Although MetaPhlAn can use both BlastN and BowTie2 in the read-to-marker mapping step, this Galaxy module uses only BowTie2 for computational reasons.
Other available tools are:
- MetaPhlAn to PhyloXML
- converts the results of metagonome profiling performed with MetaPhlAn from tabular to PhyloXML format. The tool accepts as input only the result of rel_ab analysis (profiling in terms of relative abundaces), not reads_map or clade_profiles analysis.
- Get Proteomes from MetaphlanOut
- retrieves proteomes from NCBI of the genus and species indicated by a Metaphlan output file.

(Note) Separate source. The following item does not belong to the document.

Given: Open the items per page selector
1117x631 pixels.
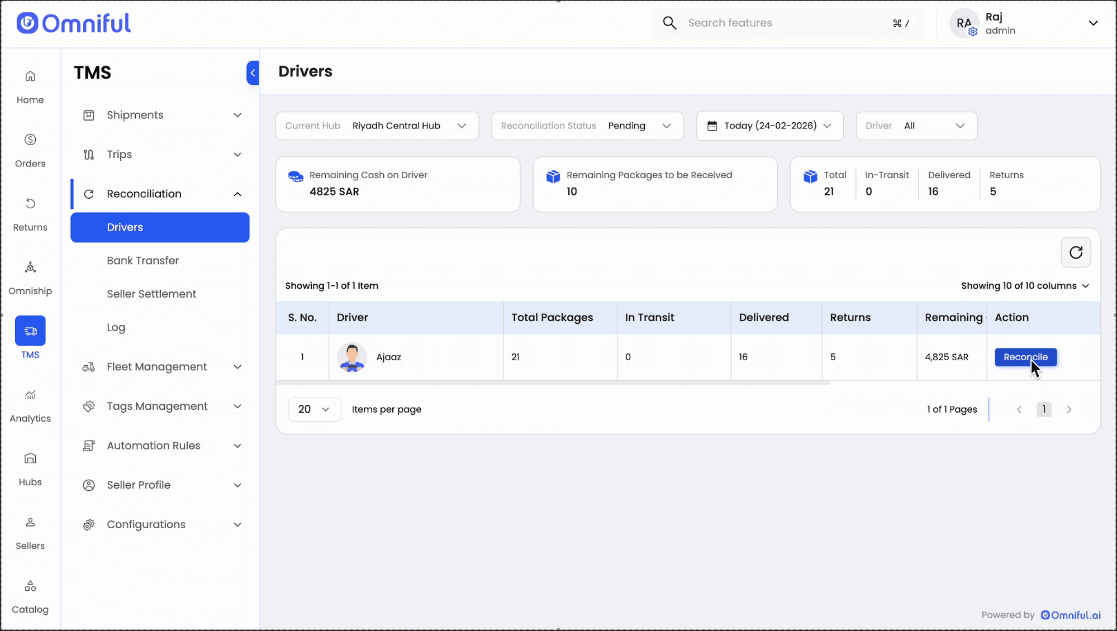Looking at the screenshot, I should click(314, 409).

The input file must be a multi-fasta file containing metagenomic reads loaded with the “Get Data” module in the left panel. Reads can be as short as ~40 nt although lengths higher than 70 nt are recommended.
A synthetic metagenome you can use as sample input is available at http://huttenhower.sph.harvard.edu/sites/default/files/LC1.fna
The output is a two column tab-separated plain file reporting the predicted microbial clades present in the metagenomic samples and the corresponding relative abundances.
All taxonomic levels from domain to species will be reported and higher taxonomic levelis contain the sum of the abundances of its taxonomic leaf nodes (usually species) and, possibly, some lower level “unclassified” clades.